We know a lot about the potential shape of this new currency based on statements made over the past six months by BRICS leaders themselves as well as their foreign ministers or finance ministers.
Your correspondent in front of St. Basil’s Cathedral in Red Square in Moscow. Russia is one of the original BRICS and has the largest gold hoard of any BRICS member. The new BRICS currency to be announced is likely to be gold-linked. This will position Russia to be one of the leading backers of the new currency and the de facto BRICS banker to the world.
The BRICS currency will not involve the yuan, ruble, rupee or other national currency of the members. Those currencies will continue to exist for domestic consumption and contracts, but they will gradually be replaced by the new BRICS currency for international settlements.
How It’ll Work
The value of each unit of BRICS currency will not be tied to another currency or basket. Instead, it will be tied either to a basket of commodities (oil, gold, copper, wheat, iron ore, etc.) or simply to gold.
The commodity basket idea is unwieldy (as John Maynard Keynes discovered when he explored a similar approach in 1944), so a non-currency valuation metric is likely to end up with gold (as Keynes also discovered).
However, this may be a two-step process as Brazil and South Africa both place some weight on the role as top commodity producers.
The other key element in the launch of the currency is the expansion of the BRICS membership beyond the current five. This is important not only for the geopolitical reasons noted above but because the larger the membership in a currency union, the more valuable the currency becomes.
The success of the euro is a good example; that currency union has expanded to 19 active members with several more on the waiting list.
When you receive a multilateral currency such as the new BRICS unit in payment for your own goods and services, it’s valuable to be able to spend it in 10 or 20 countries instead of just three or four.
This new currency would be issued by a multilateral central bank controlled by the BRICS members, possibly the New Development Bank created by the BRICS in 2014.
What We Don’t Know
While the outline of the new currency is clear, it’s not clear how much actual progress will be made at this meeting. Russia and China are clearly on board. Brazil is strongly in favor also because of its dislike for the United States and desire to get away from the U.S. dollar.
The reluctant member on this issue is India. This may be due to the fact that Russia has been selling oil to India for rupees and it suits India to be able to print its own currency to buy oil. That’s a privilege that heretofore has been reserved exclusively to the United States.

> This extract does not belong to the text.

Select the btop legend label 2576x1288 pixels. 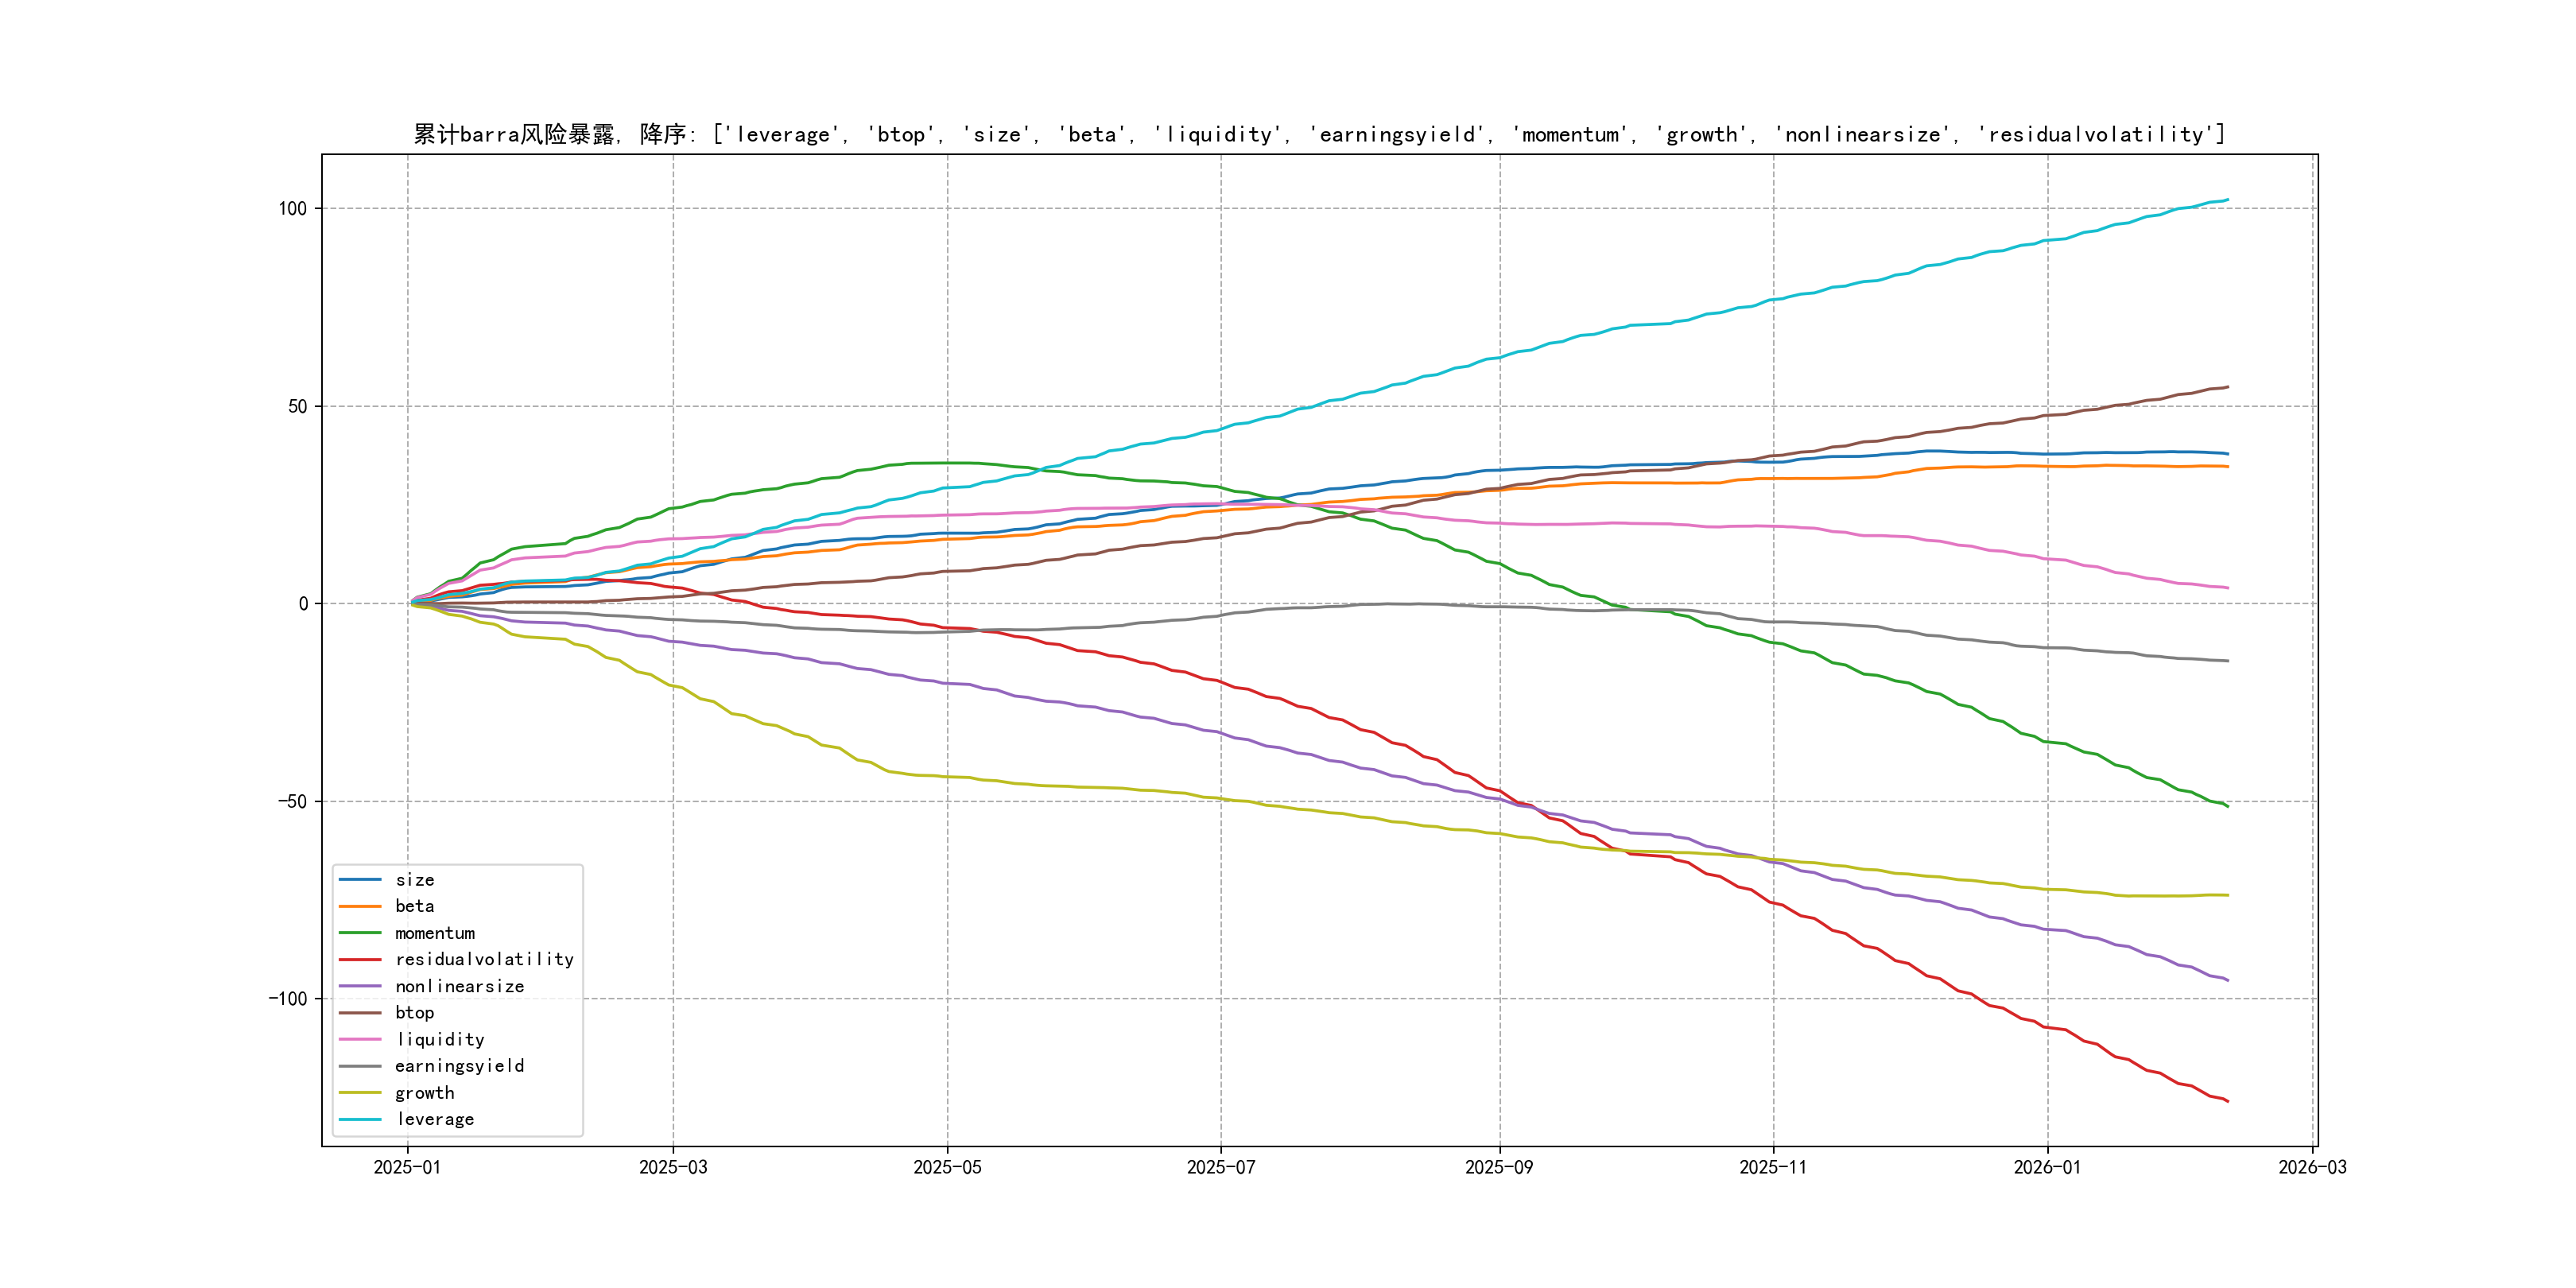click(414, 1013)
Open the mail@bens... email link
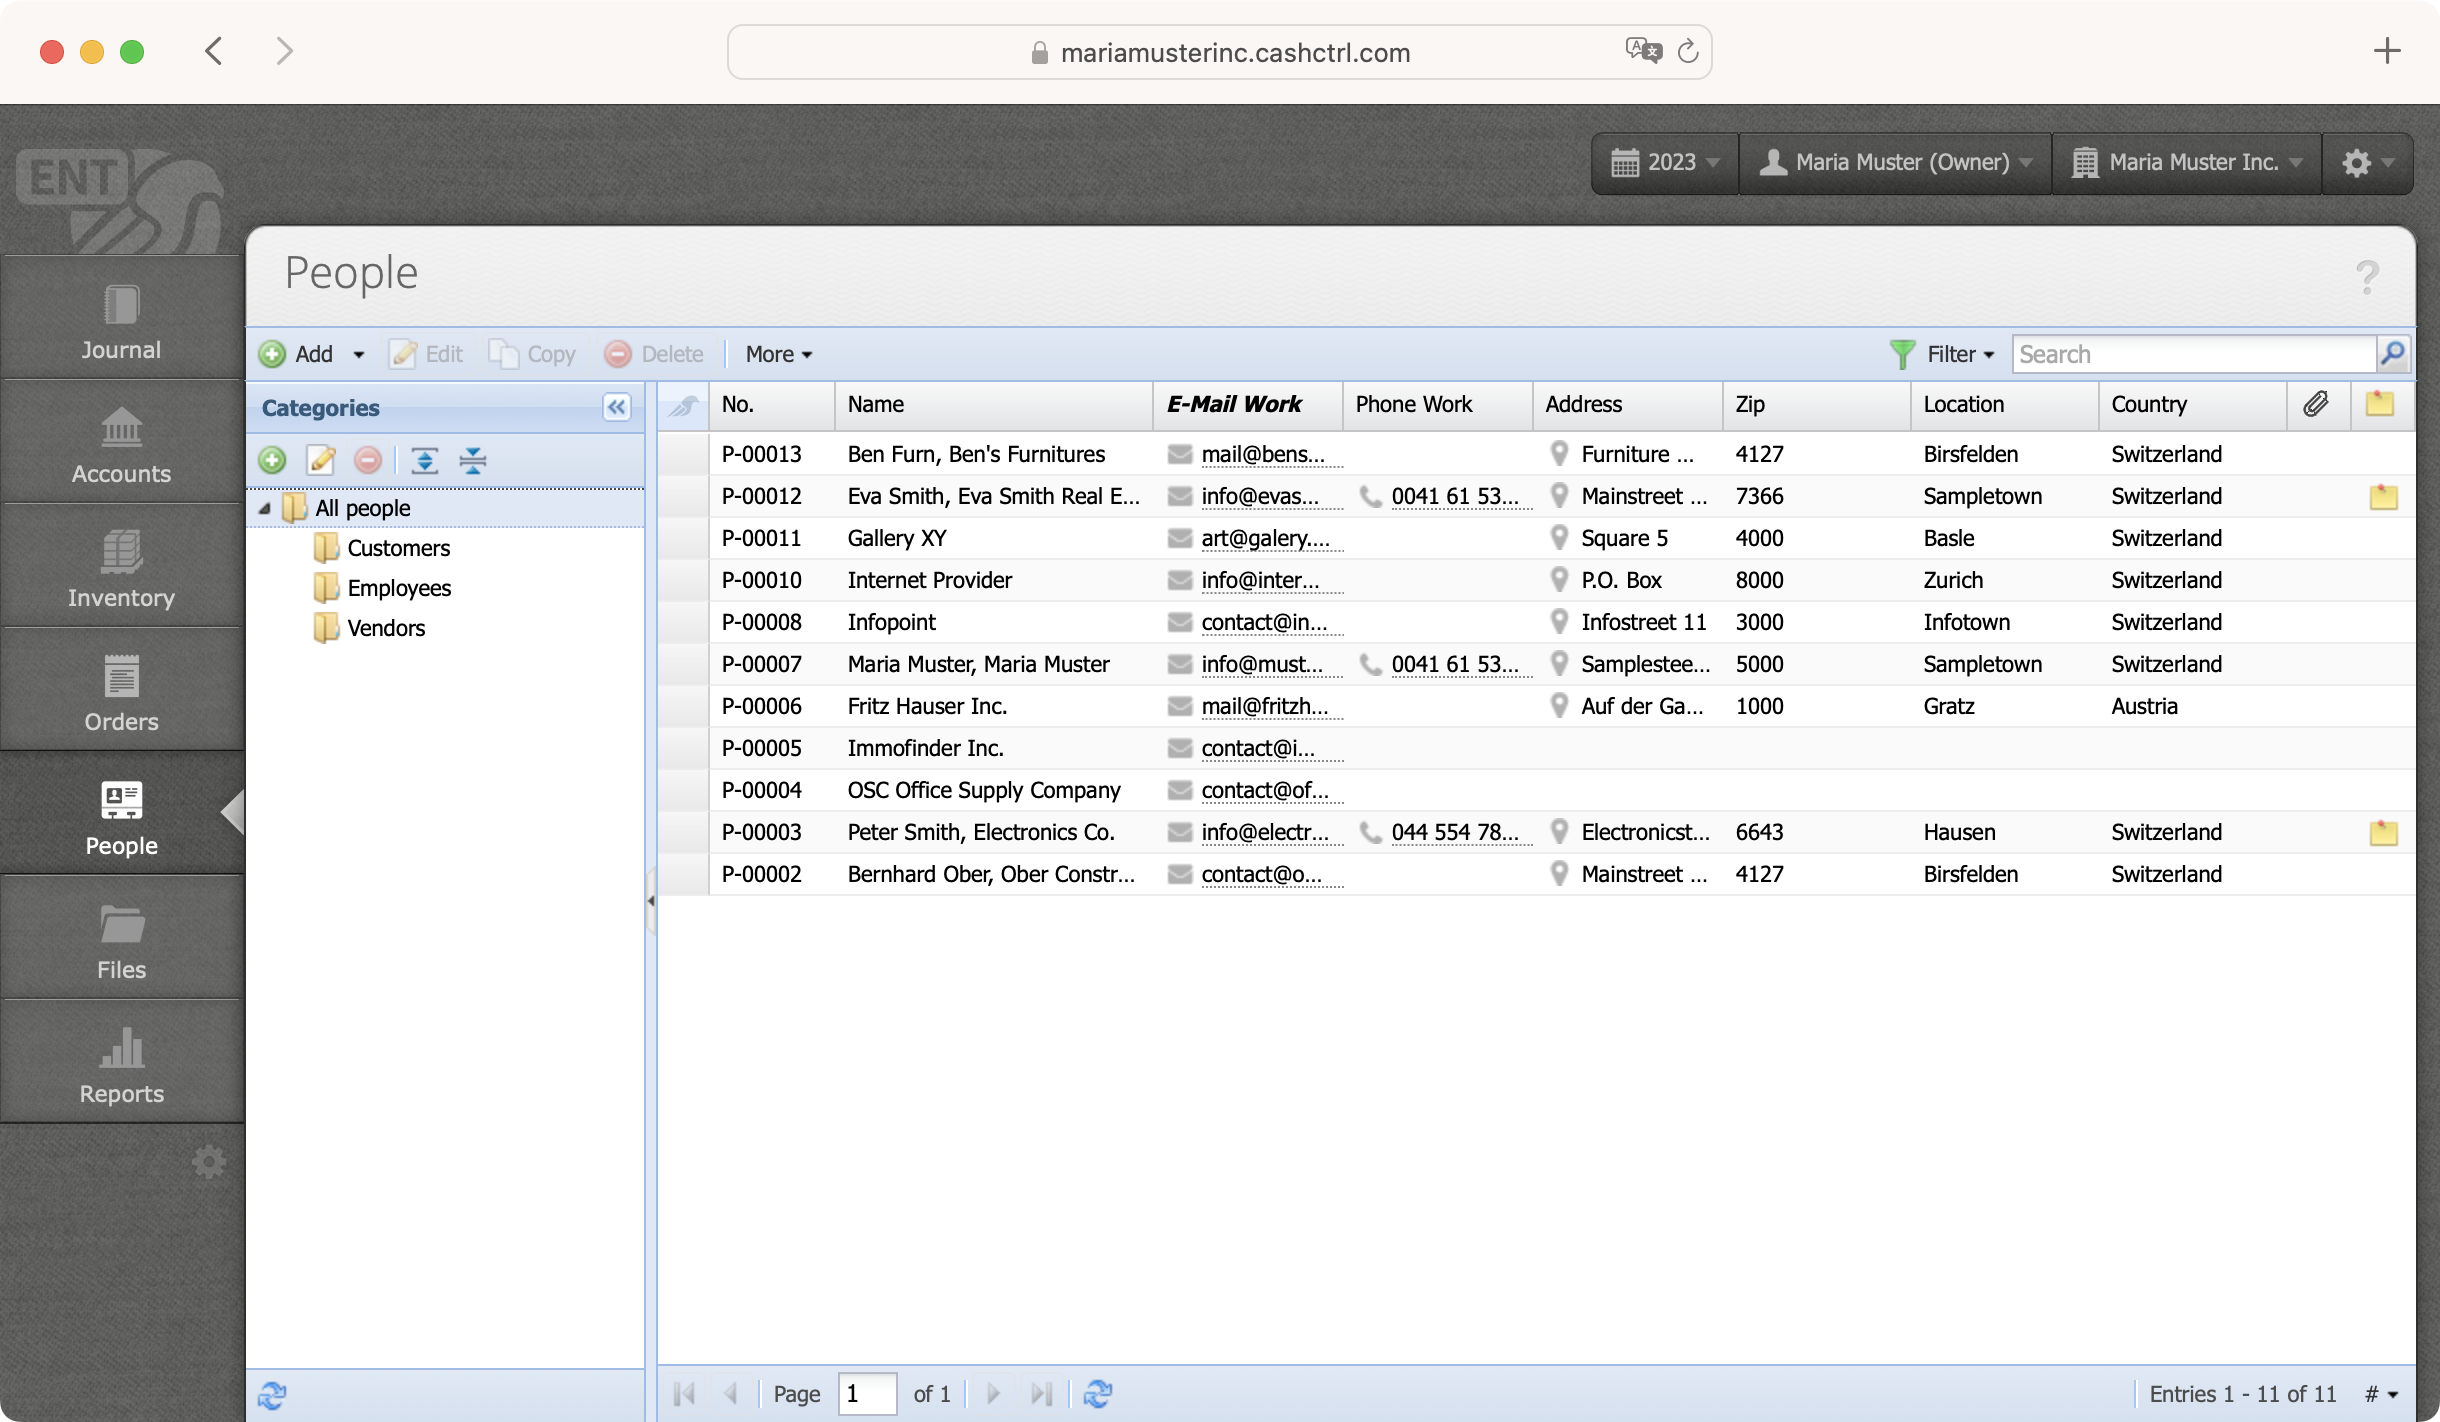 coord(1262,454)
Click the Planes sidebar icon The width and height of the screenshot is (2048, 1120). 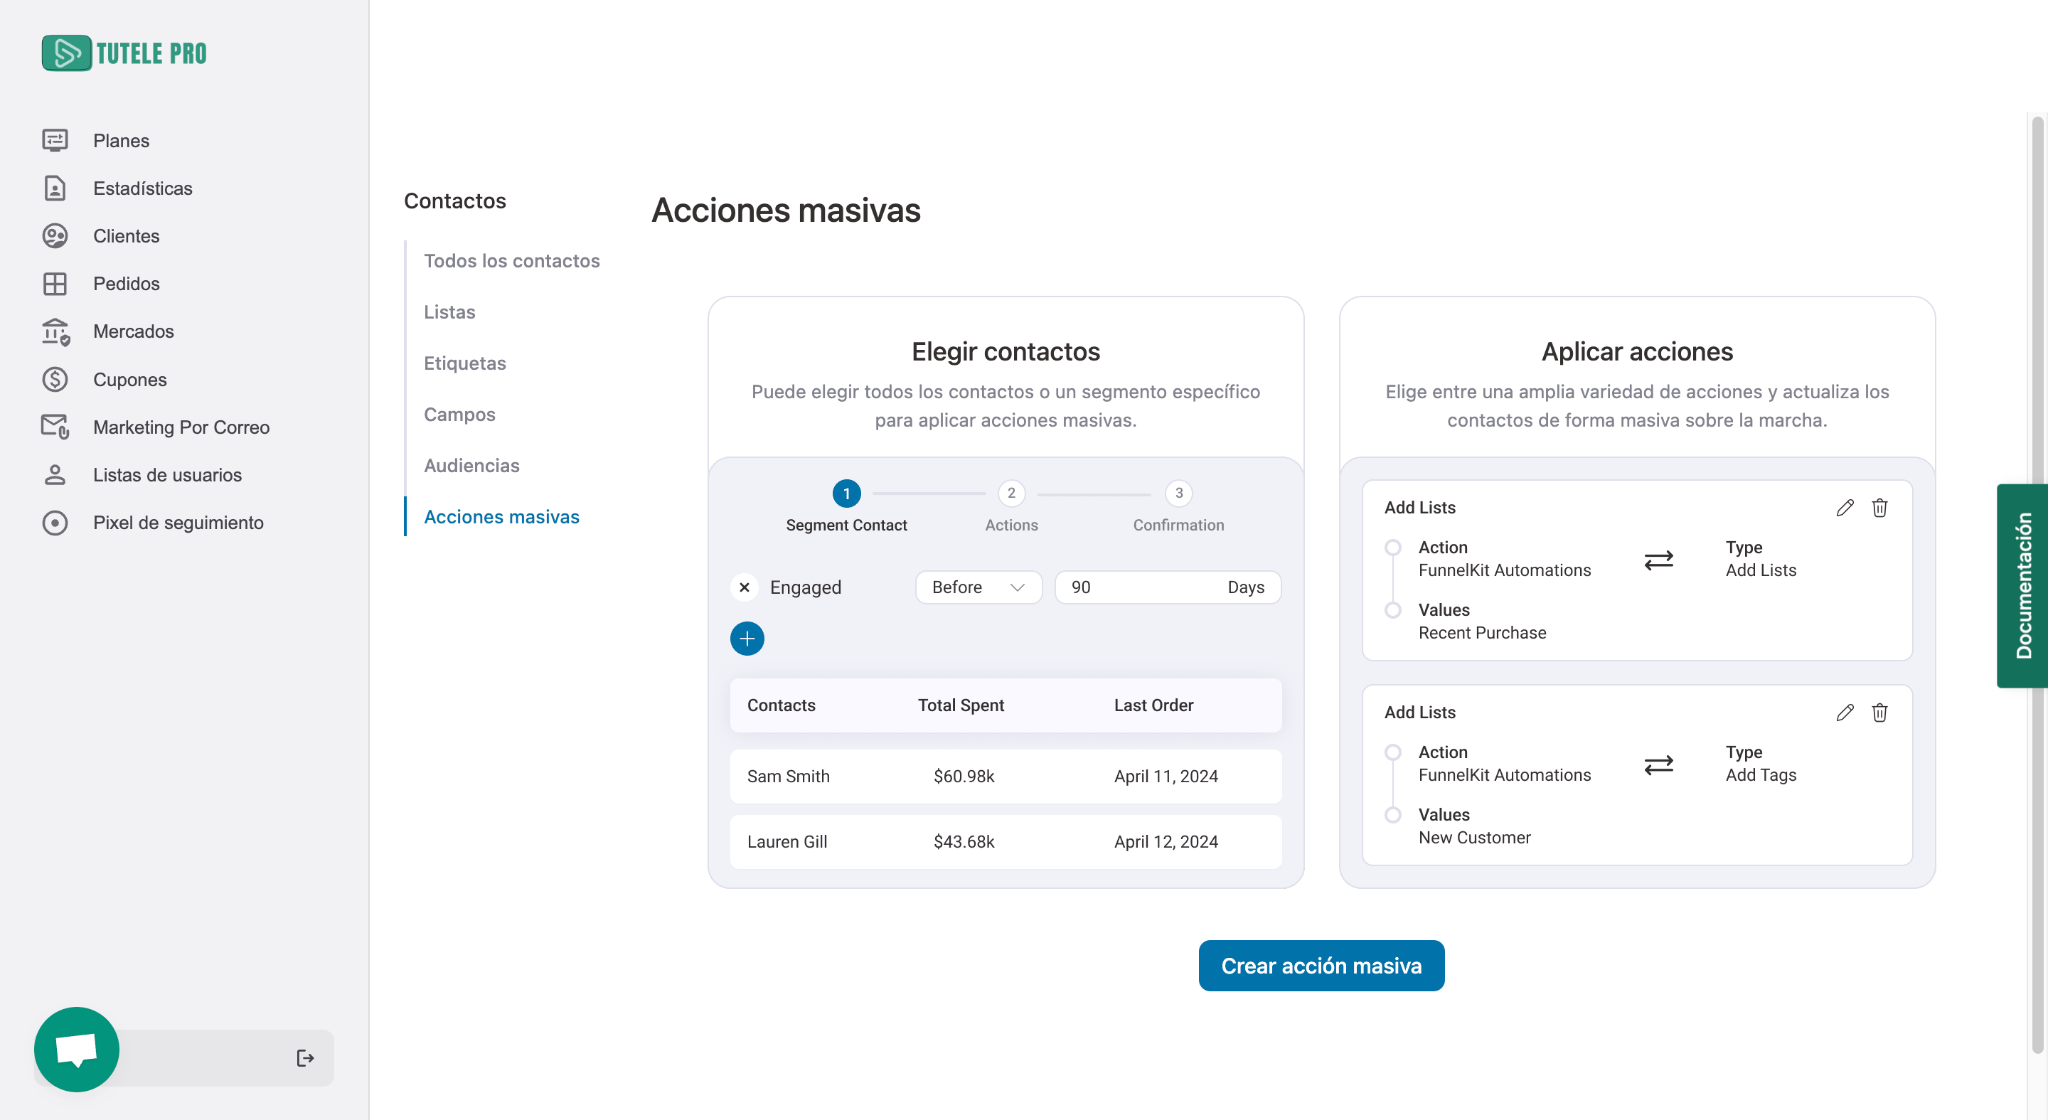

India’s mini exorbitant privilege may be ending as soon as it began. Russia has put India on notice that it will soon refuse to accept rupees for further oil shipments. This means India will either have to come up with dollars (or gold) or perhaps sign on to the new BRICS currency.
These are issues that will be hashed out behind closed doors over the next few days. It’s unclear what the outcome will be. My expectation is that some announcement will be made about progress toward the new BRICS currency, but it’s premature to announce the currency itself.
Such an announcement is no less momentous to investors than the actual issue of the currency.
The Fact That It’s Happening at All Is Important
Multilateral organizations with disparate views often take a piecemeal approach to agreements of this kind. What’s important is not that everything be done at once, but that something be done at all.
That sets the wheels in motion for the biggest change in the international monetary system since 1971.
We may get some leaks or comments over the next few days, but perhaps not. If there are any, I’ll alert my readers.
Other than any other leaks, the next big news development on the BRICS summit will be the Leaders’ Final Communiqué that will be issued late Thursday. These communiqués are typically 10 pages or so, listing all the matters agreed upon and the next steps.
This formidable grouping of not just the BRICS, but a united Global South is challenging the Western rules-based order and the U.S. dollar.